Interactions of the Transmembrane Polymeric Rings of the Salmonella enterica Serovar Typhimurium Type III Secretion System

TitleInteractions of the Transmembrane Polymeric Rings of the Salmonella enterica Serovar Typhimurium Type III Secretion System
Publication TypeJournal Article
Year of Publication2010
AuthorsSanowar, S., Singh P., Pfuetzner R. A., André I., Zheng H., Spreter T., Strynadka N. C. J., Gonen T., Baker D., Goodlett D. R., & Miller S. I.
JournalmBio
Volume1
Issue3
Date Published2010
ISSN2150-7511
KeywordsCollaborative Publication
Abstract

The type III secretion system (T3SS) is an interspecies protein transport machine that plays a major role in interactions of Gram-negative bacteria with animals and plants by delivering bacterial effector proteins into host cells. T3SSs span both membranes of Gram-negative bacteria by forming a structure of connected oligomeric rings termed the needle complex (NC). Here, the localization of subunits in the Salmonella enterica serovar Typhimurium T3SS NC were probed via mass spectrometry-assisted identification of chemical cross-links in intact NC preparations.
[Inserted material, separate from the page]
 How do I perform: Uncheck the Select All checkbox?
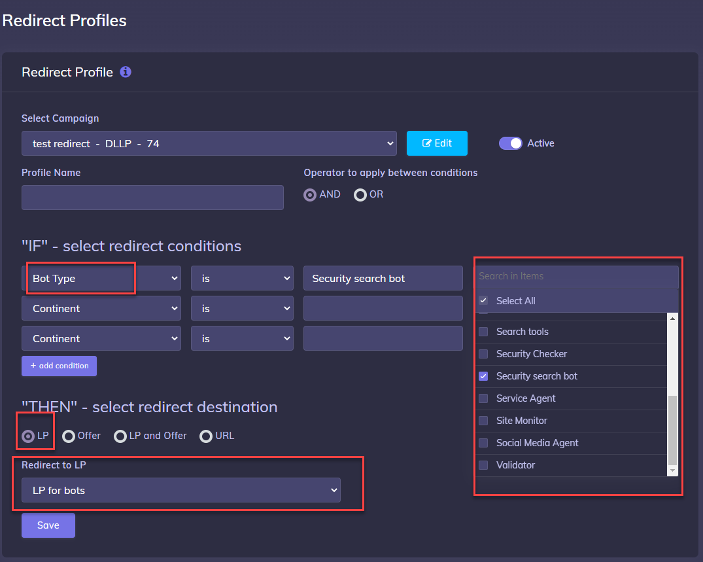482,300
Cross-links between amino acids near the amino terminus of the outer membrane ring component InvG and the carboxyl terminus of the inner membrane ring component PrgH and between the two inner membrane components PrgH and PrgK allowed for spatial localization of the three ring components within the electron density map structures of NCs. Mutational and biochemical analysis demonstrated that the amino terminus of InvG and the carboxyl terminus of PrgH play a critical role in the assembly and function of the T3SS apparatus. Analysis of an InvG mutant indicates that the structure of the InvG oligomer can affect the switching of the T3SS substrate to translocon and effector components. This study provides insights into how structural organization of needle complex base components promotes T3SS assembly and function.